Researchers from Johns Hopkins believe medical errors – including improper transfusions, medication errors, misdiagnosis, wrong-site surgery, patient falls, inpatient suicides, and more – contribute to more than 250,000 deaths per year in the U.S.

Most, they say, are not due to bad doctors, but to preventable systemic problems such as poorly coordinated care, underuse of safety protocols, and other factors.

Such concerns led Capital Blue Cross to create its own Member Safety Program and a cross-functional Member Safety Committee led by Senior Medical Director Dr. Denise Harr. The preventable suicide of a psychiatric facility inpatient in early 2021 hastened the program’s creation last December.

The key question is always the same, Harr said: “Are our members safe?”

The Member Safety Program provides a framework that allows the committee to respond to potential member safety concerns – everything from non-medical complaints about bad service to serious reportable events that contribute to a patient’s death.
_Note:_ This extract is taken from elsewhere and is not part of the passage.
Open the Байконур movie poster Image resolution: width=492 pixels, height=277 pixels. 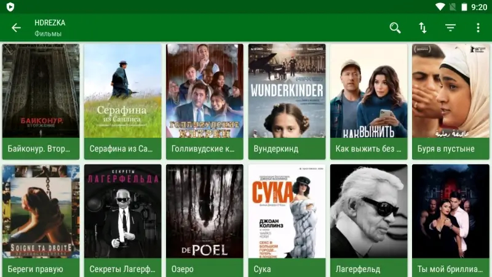pyautogui.click(x=41, y=90)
While the committee’s focus is on members, the net effect of its work to reduce the risk of medical errors benefits all patients.

The committee works to ensure members receive quality care and service in a safe and effective manner, and to identify opportunities for improving care. By understanding the root cause of an issue, it can then determine how to respond.

Such was the case when a Capital Blue Cross case manager learned that a hospitalized Capital member mistakenly received treatment for conditions diagnosed in another patient with the same name. The safety committee’s investigation prompted the facility to revise its policies and procedures to reduce the risk of a reoccurrence, Harr said.

That patient survived, but medication errors can have deadly consequences. In extreme cases, the committee can remove a facility or provider from the network.

The committee’s work requires close attention to detail. Sometimes, the only hint of a potential member safety issue might be a vague reference to “complications” or “surgical misadventure” on a medical record, according to Harr. Capital trains staff who handle claims and other records to spot and report such clues.

“Facilities and providers have always had to report certain types of events to organizations, like the Joint Commission (an independent, nonprofit organization that seeks to improve healthcare and accredits and certifies more than 22,000 healthcare organizations), but not necessarily to us,” Harr said.

That has changed. Now, Harr said, “we expect (providers) will report these things to us just like they do the other regulatory bodies.

“The ultimate goal,” she added, “is to not only identify medical errors, but find ways to ensure they never happen in the first place.”